(dissenting). There are two issues involved here: (1) as to the jurisdiction of the referee and the Appeal Board to determine whether or not claimant worked for an employer subject to the Unemployment Insurance Law, and (2) whether or not Doctors Hospital, Inc., is an exempt employer under the provisions of the Unemployment Insurance Law.
I am not impressed with the appellant’s contention that the referee and the Appeal Board lack jurisdiction. It was necessary that a decision be reached determining whether or not claimant was entitled to benefits, and by virtue of section 532 this determination devolves upon the Appeal Board, which is given specific power to affirm or reverse wholly or in part or to modify any decision appealed from. While the employer-appellant was not represented at the hearing before the referee, it did serve notice of appeal and appeared before the Board and was apparently given full opportunity to introduce evidence on its claim that it was an exempt employer.
The second issue as to whether or not Doctors Hospital, Inc., is an exempt employer under the Unemployment Insurance Law is the real question at issue here. A hospital as such is not per se a charity, but is subject to the Unemployment Insurance Law unless it is found that it is “ organized and operated exclusively for religious, charitable, scientific, literary or educational purposes, no part of the net earnings of which inures to the benefit of any private shareholder or individual.” (Unemployment Insurance Law, § 502, subd. 3, f [d].) The corporate purpose, as found in the certificate of incorporation, is “ to establish, buy, construct, *612lease or otherwise acquire, and to erect, maintain, equip and operate a hospital.” A later amendment provided that in the event of voluntary dissolution, any property remaining after the payment of all claims and demands should be transferred to such other corporation or association engaged in operating a hospital as should be determined by the board of directors. Being incorporated under the Membership Corporations Law, it may be assumed that it came within the definition of the statute as it then existed, which defined a membership corporation as one not organized for pecuniary profit.
The hospital contains 275 beds, fourteen of which are allocated to charity patients, although it appears that free patients to the number of twenty-five may be admitted. Doctors requesting the admission of free patients are required to certify that they are receiving no compensation whatsoever for treating such patients. The Board has found that the appellant did not operate a hospital exclusively for charitable purposes and was not within the exemption defined in paragraph (d) of subdivision 3 of section 502. The burden of establishing that it is a charitable institution rests upon the appellant. It cannot be found in its certificate of incorporation, for there is nothing in that document that prevents it from carrying out its corporate purposes without engaging in any charitable activities. Certainly, there is nothing in its charter to compel it so to do. “ A grant of immunity to persons who, or property which, would otherwise be liable to assessment is nevef presumed. It will not be recognized unless granted in terms too plain to be mistaken. If there is any doubt as to the intent of the Legislature, it must be resolved in favor of the taxing power.” (County of Herkimer v. Village of Herkimer, 251 App. Div. 126; People ex rel. Westchester Fire Ins. Co. v. Davenport, 91 N. Y. 574.)
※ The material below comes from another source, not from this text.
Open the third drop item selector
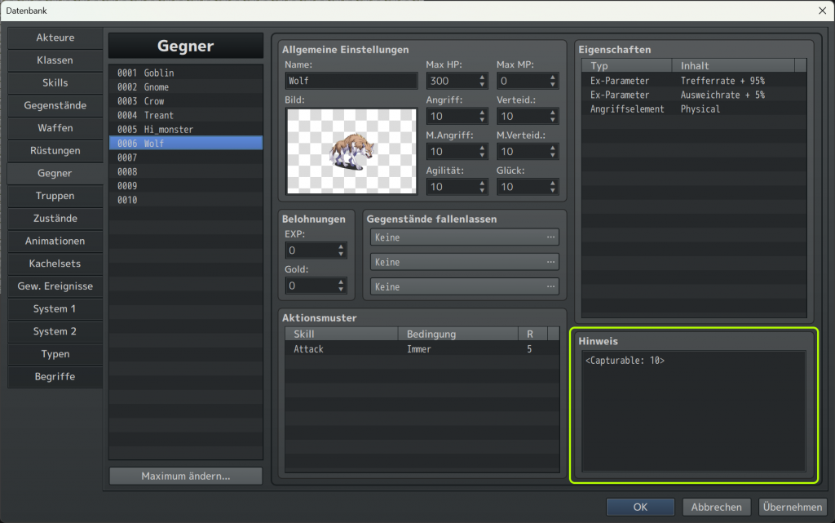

The question here presented is whether the appellant has sustained the burden of establishing as a fact that it is entitled to the exemption. (People ex rel. Outer Court, Inc., v. Miller, 161 Misc. 603; affd., 256 App. Div. 814; affd., 280 N. Y. 825.) I am unable to find that the appellant has by affirmative proof established that it is entitled to the exemptions provided by statute. It may well be that by erecting and operating a hospital it has to some extent lessened the burden of government; nevertheless, it is not extending its charitable services to all of the members of the community and its charity is limited to a very small proportion of bed patients and with the specific requirement that such charity patients, so called, shall secure a certificate from a doctor to the effect that he is receiving no pay from that particular patient. Finally, the reception of such patient-in any event is contingent upon the availability of one of the fourteen beds set aside for charitable purposes. May it be *613said that under such circumstances the primary and exclusive purpose of the appellant is the free administration to charity patients? We think not. Clearly, a hospital may claim exemption where it administers in part to pay patients and in part to patients unable to pay. Here, however, we are confronted with the fact that at best but a very small proportion of the hospital facilities is afforded charity patients and the obtaining of such facilities is contingent upon the availability of a comparatively small number of beds and upon a doctor’s certificate that professional services will be rendered without fee. Appellant fails to meet the required proof to bring it within the provisions of the statute authorizing this exemption.
The decision of the Appeal Board should be affirmed, without costs.
Decision of the Unemployment Insurance Appeal Board reversed because the appellant is an exempt employer within the meaning of paragraph (d) of subdivision 3 of section 502 of the Labor Law, with costs to the appellant against the Industrial Commissioner.